Crossref incident

Networking Issues at our Data centre

Crossref experienced a major incident on April 30, 2025 affecting Public REST API and Crossref website and 1 more component, lasting 14h 18m. The incident has been resolved; the full update timeline is below.

Started: Apr 30, 2025, 12:35 PM UTC
Resolved: May 01, 2025, 02:54 AM UTC
Duration: 14h 18m
Detected by Pingoru: Apr 30, 2025, 12:35 PM UTC

Affected components

Public REST APICrossref websitedeliberately-unreliable serverPlus REST APIAdmin toolHandle serversPolite REST APICrossref supportPlus OAI-PMHDemo Auth

Update timeline

investigating Apr 30, 2025, 12:35 PM UTC

We are currently experiencing network problems at our data centre which has caused both our doi and api domains to be inaccessible.
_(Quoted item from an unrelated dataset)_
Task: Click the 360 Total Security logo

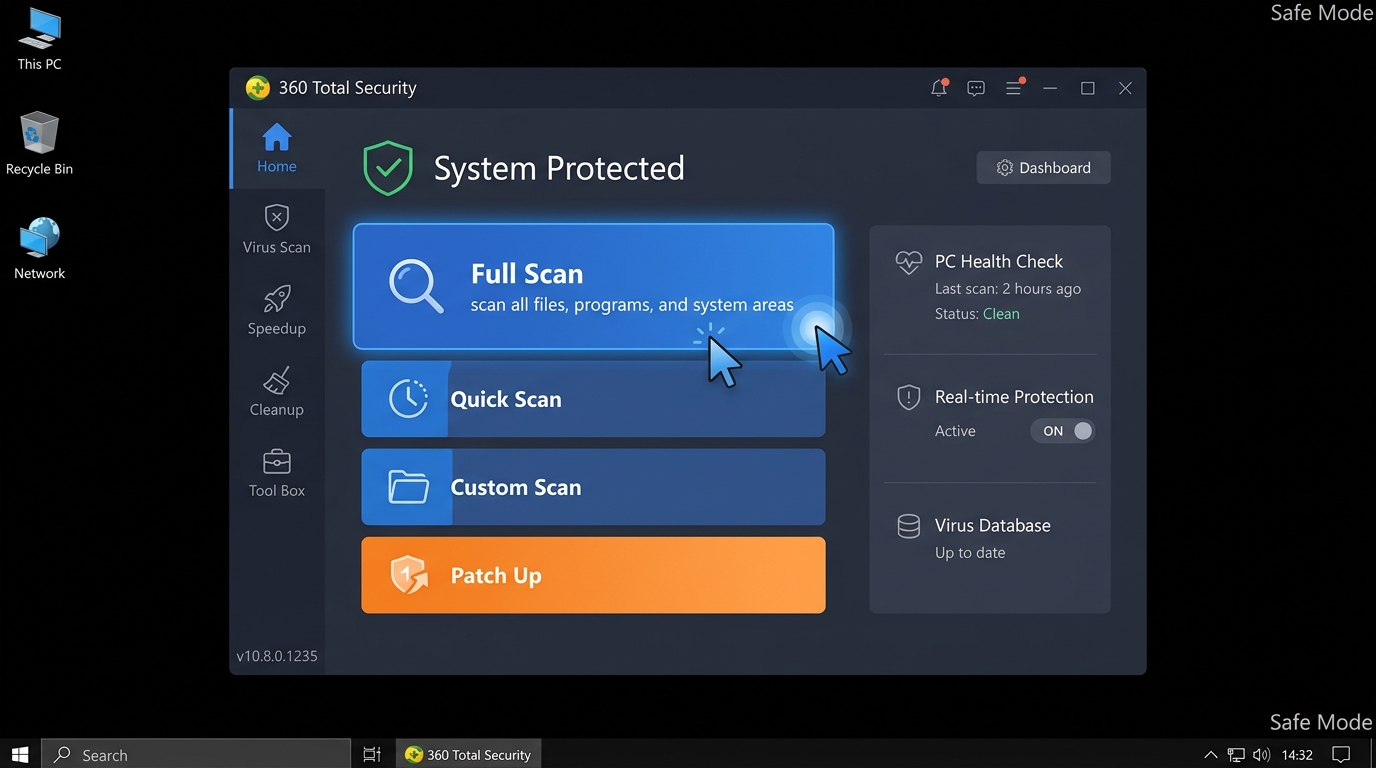Action: point(257,87)
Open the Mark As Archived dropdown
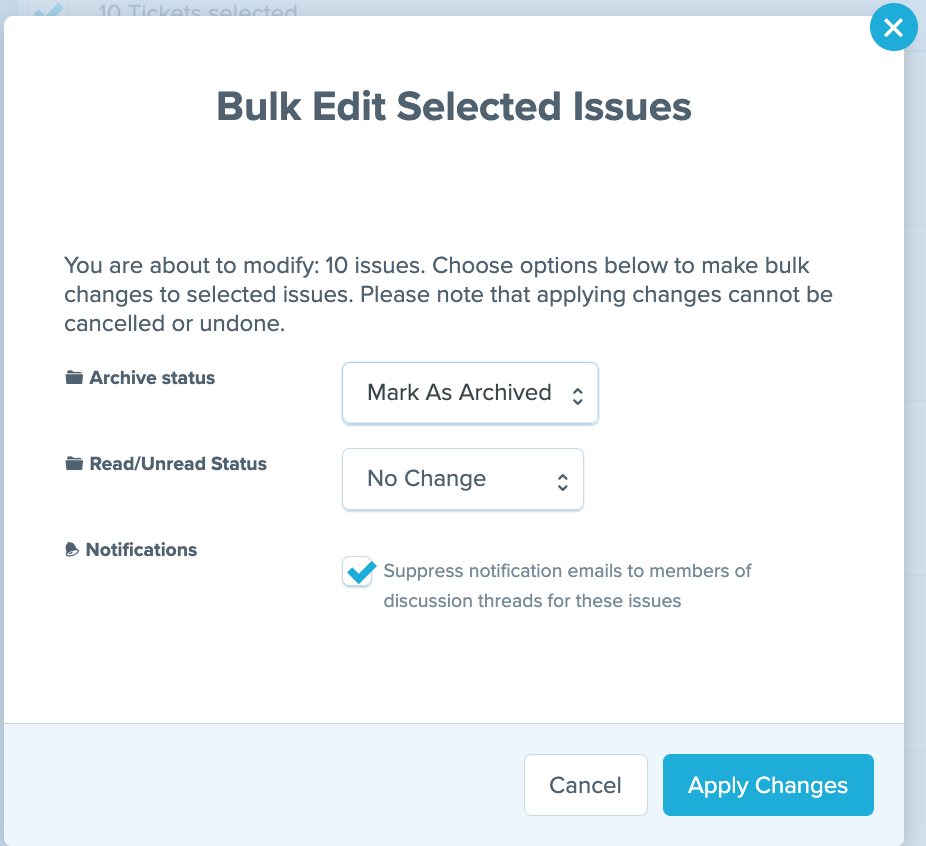Image resolution: width=926 pixels, height=846 pixels. point(470,393)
We are working on this as a matter of urgency and will post more when we know it.
investigating Apr 30, 2025, 02:11 PM UTC

We are continuing to investigate this issue.
investigating Apr 30, 2025, 03:22 PM UTC

We are continuing to investigate this issue.
identified Apr 30, 2025, 04:00 PM UTC

The issue has been identified and a fix is being implemented.
identified Apr 30, 2025, 06:02 PM UTC

We are continuing to work on a fix for this issue. Any metadata registration attempts sent to us are failing with a network timeout. Unfortunately, that means anything submitted to us during this downtime will need to resubmitted to us when the system is restored. -IF
identified Apr 30, 2025, 08:12 PM UTC

We are continuing to work on a fix for this issue.
identified Apr 30, 2025, 09:41 PM UTC

Our infrastructure team continues to work on a fix for this issue. -IF
monitoring Apr 30, 2025, 11:16 PM UTC

A fix has been implemented and we are monitoring the results.
resolved May 01, 2025, 02:54 AM UTC

This incident has been resolved.
postmortem May 01, 2025, 11:31 PM UTC

### Summary of incident and impact On 30th April at 11:30 UTC, we were alerted by our monitoring tools that our physical data centre was down, meaning all services that go through the data centre were out of action. Essentially all Crossref services were affected: all content registration and helper tools \(web deposit form, record registration form, STQ, etc.\), the REST API, OAI-PMH, reports, and our website. Members who tried to deposit metadata during this time received a network error and will now need to re-try their metadata submissions. Existing DOIs still resolved during this time. Because the REST API already runs in the cloud \(though traffic to it is routed through the data centre first\), we updated the routing for the REST API to bypass the data centre, restoring REST API service at approximately 15:00 UTC. The rest of the services were restored at approximately 23:00 UTC. Updating the routing of the REST API had a knock-on effect of disrupting deposits for our members using the Crossref OJS plugin, beginning when the rest of the services were restored. The issue was resolved with additional routing changes on 1 May at approximately 16:00 UTC. OJS users who use the Crossref plugin and attempted deposits during this time received a failure notification and will need to resubmit. ### Root cause Once our staff arrived at the data centre, we determined the primary firewall hardware had failed. The secondary firewall had also failed previously, but that failure had gone unacknowledged. ### Resolution We obtained and configured a new firewall and restored services. ### Next Steps We’ll obtain additional backup firewalls to have on hand in the event of another failure. We are already in the process of moving all of our services to the cloud and out of the physical data centre, so this incident is a great reminder \(if we needed one!\) of the importance of this project.